Top of EXERCISE MATERIALS

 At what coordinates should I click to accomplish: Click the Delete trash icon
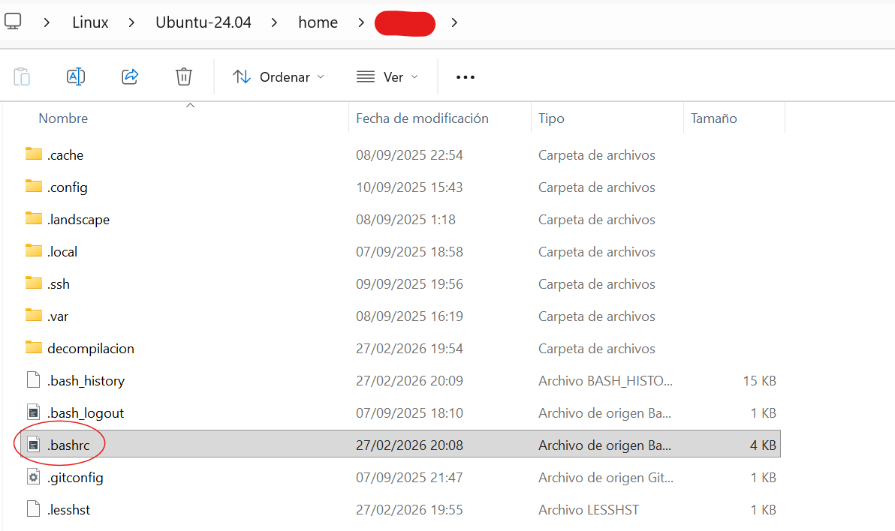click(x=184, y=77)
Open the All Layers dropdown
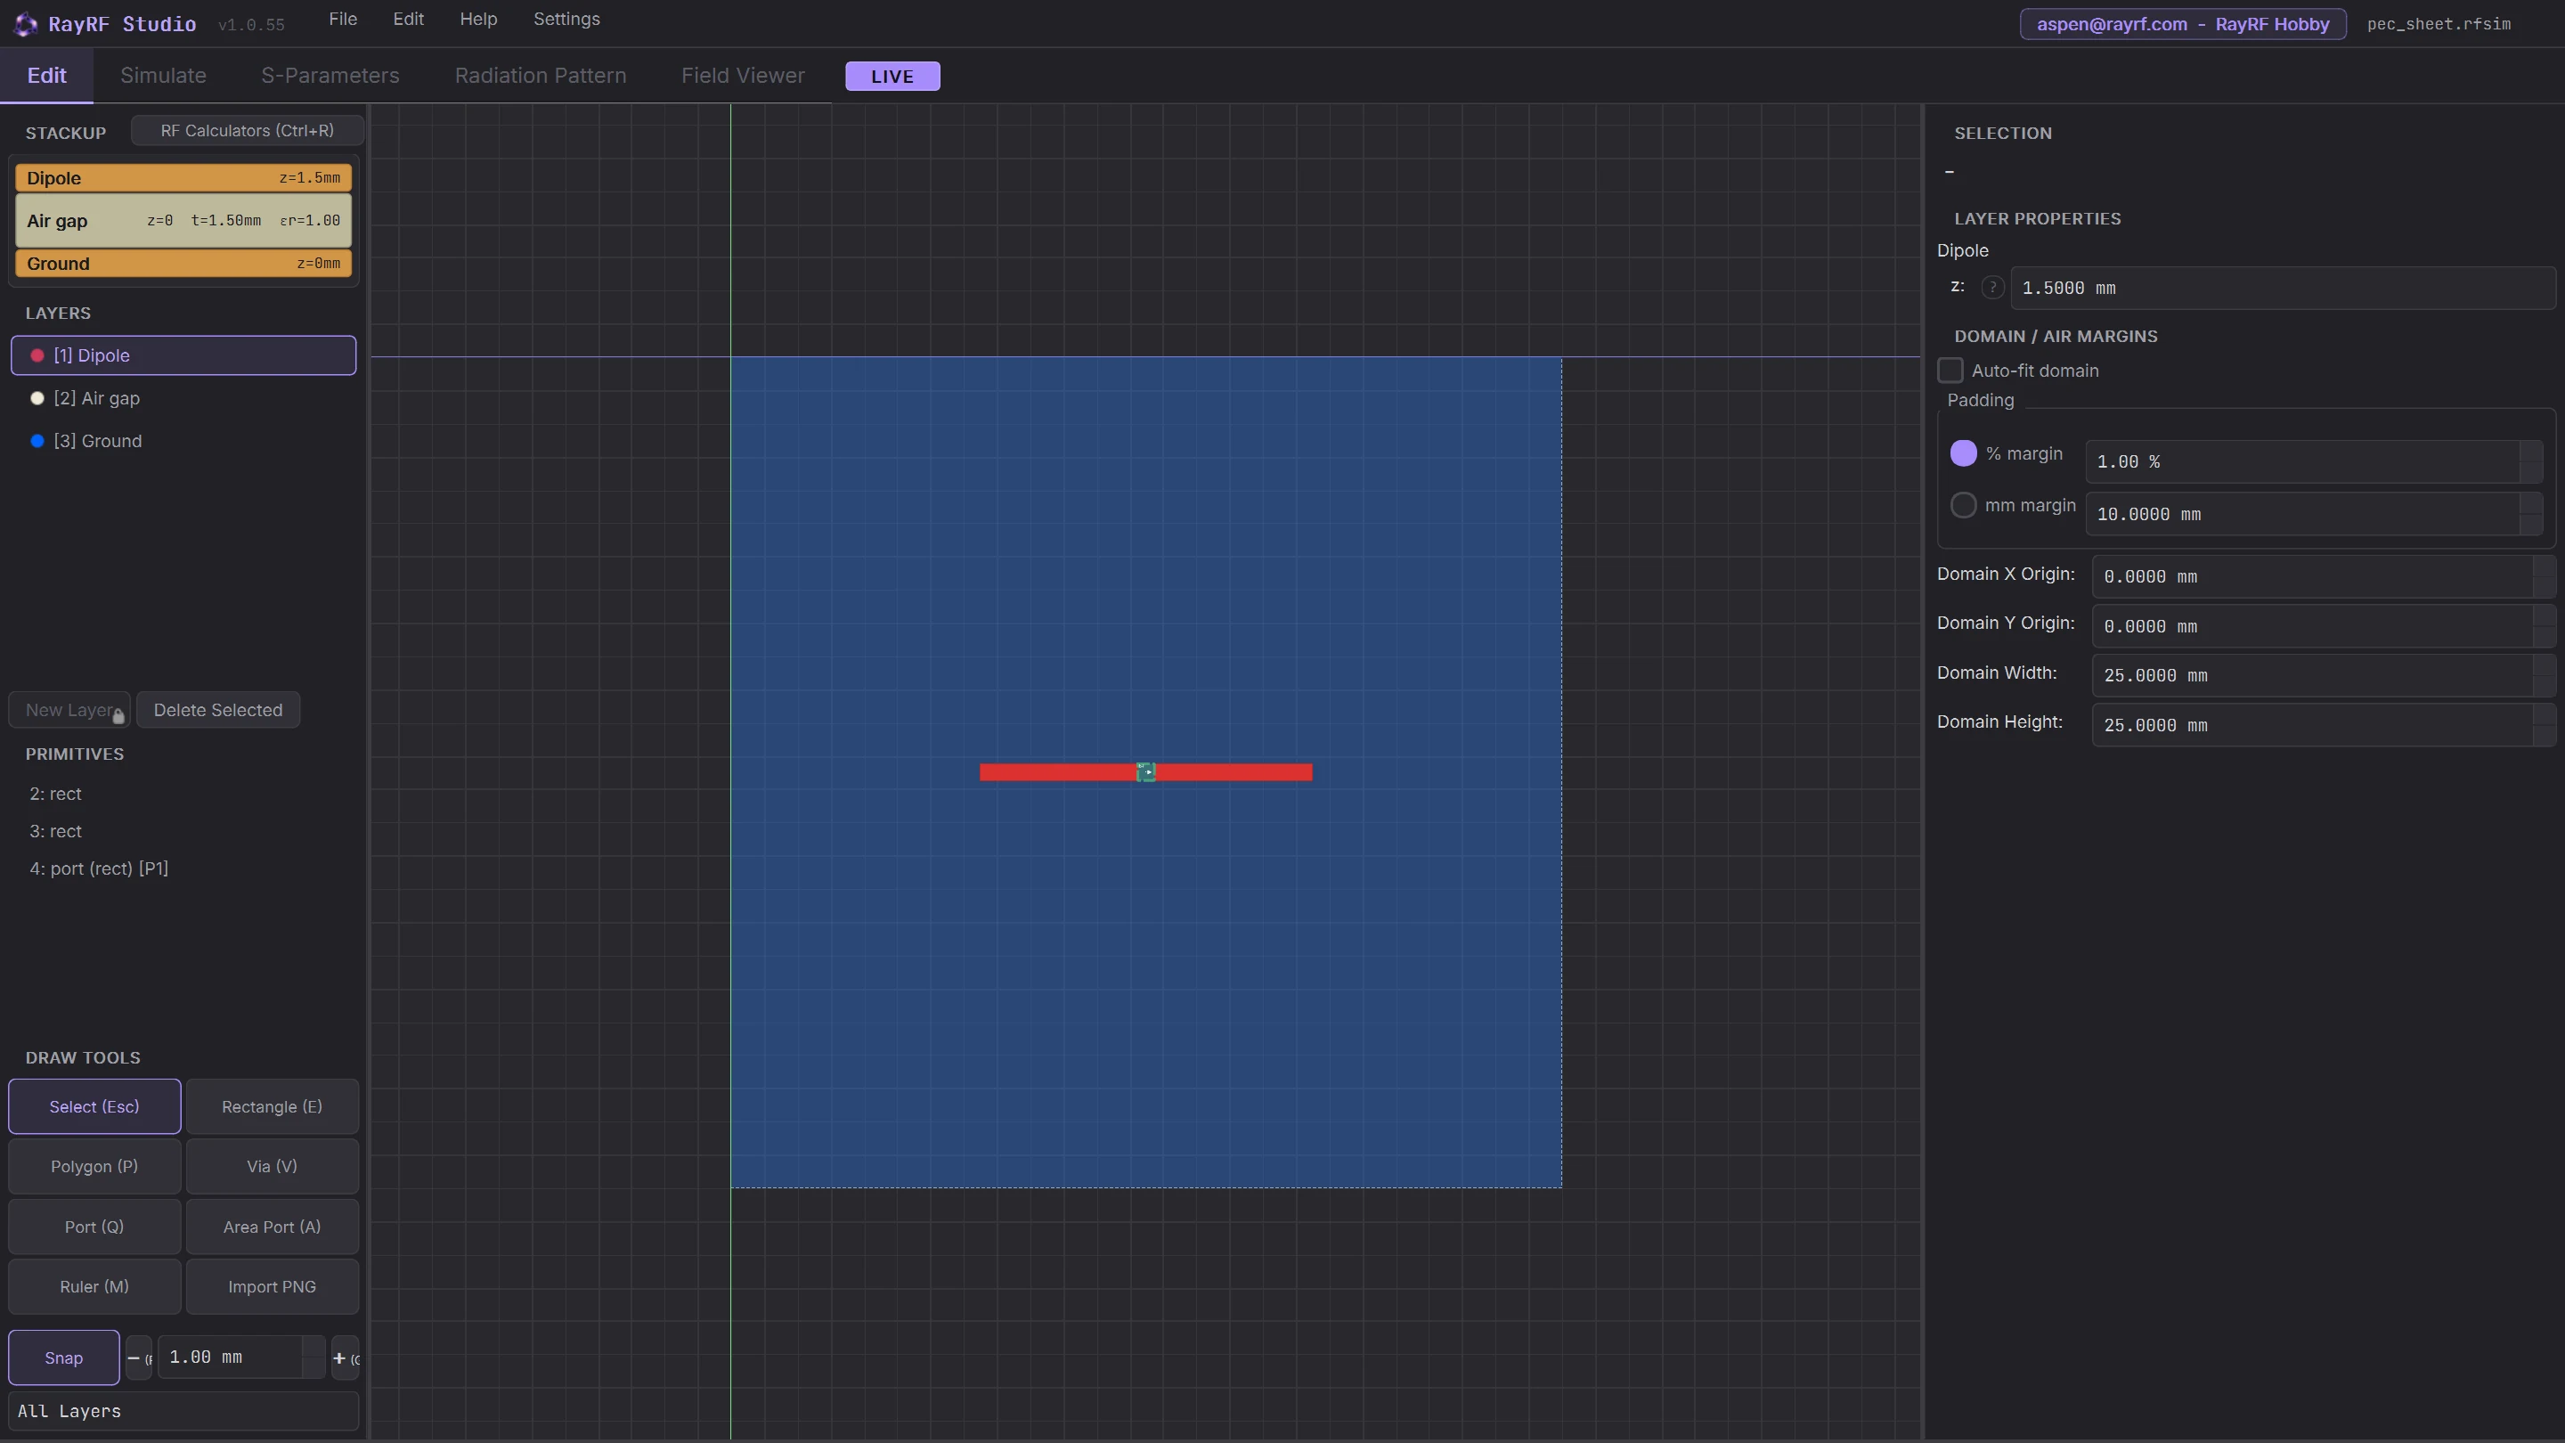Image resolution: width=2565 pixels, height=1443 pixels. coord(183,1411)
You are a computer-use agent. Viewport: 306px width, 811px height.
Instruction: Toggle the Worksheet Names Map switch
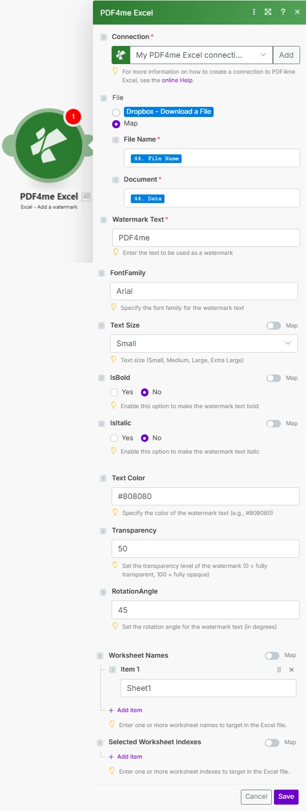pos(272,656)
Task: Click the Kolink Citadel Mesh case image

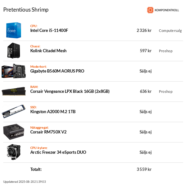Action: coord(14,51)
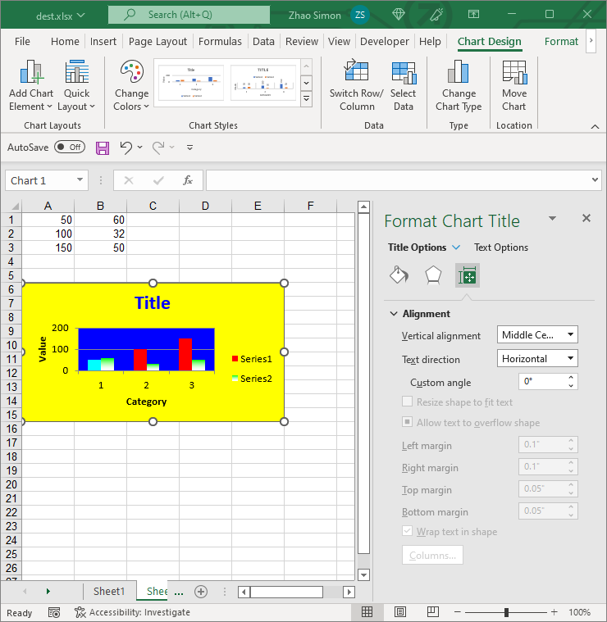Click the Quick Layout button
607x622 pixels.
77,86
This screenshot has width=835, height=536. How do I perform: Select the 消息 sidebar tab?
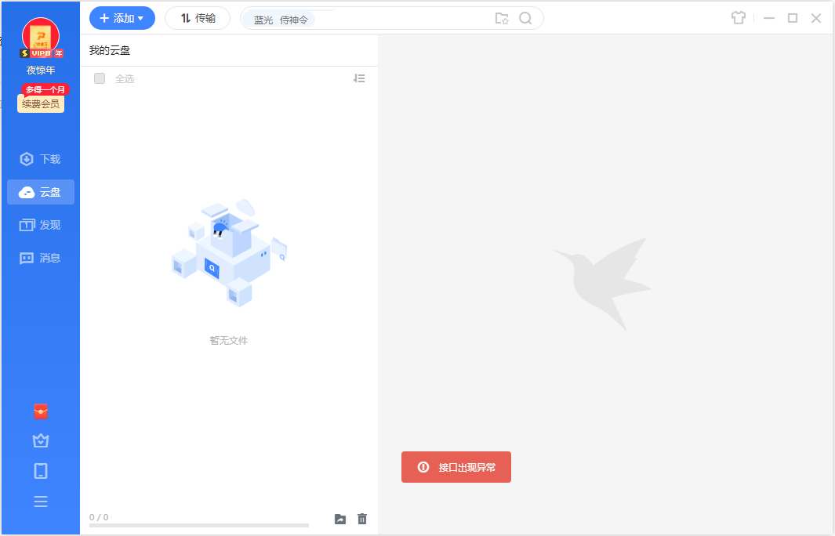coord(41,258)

Bottom of EXERCISE MATERIALS

Every entry is to be transcribed exactly, but the pictures are to be left out.

• TASK ANSWER:
 At what coordinates should I click to accomplish: Click the Delete trash icon
click(x=184, y=77)
Open the All Layers dropdown
Image resolution: width=2565 pixels, height=1443 pixels. coord(183,1411)
You are a computer-use agent. Viewport: 306px width, 811px height.
Instruction: Toggle the Worksheet Names Map switch
pos(272,656)
Task: Click the Kolink Citadel Mesh case image

Action: coord(14,51)
Click the Quick Layout button
607x622 pixels.
77,86
This screenshot has width=835, height=536. How do I perform: Select the 消息 sidebar tab?
coord(41,258)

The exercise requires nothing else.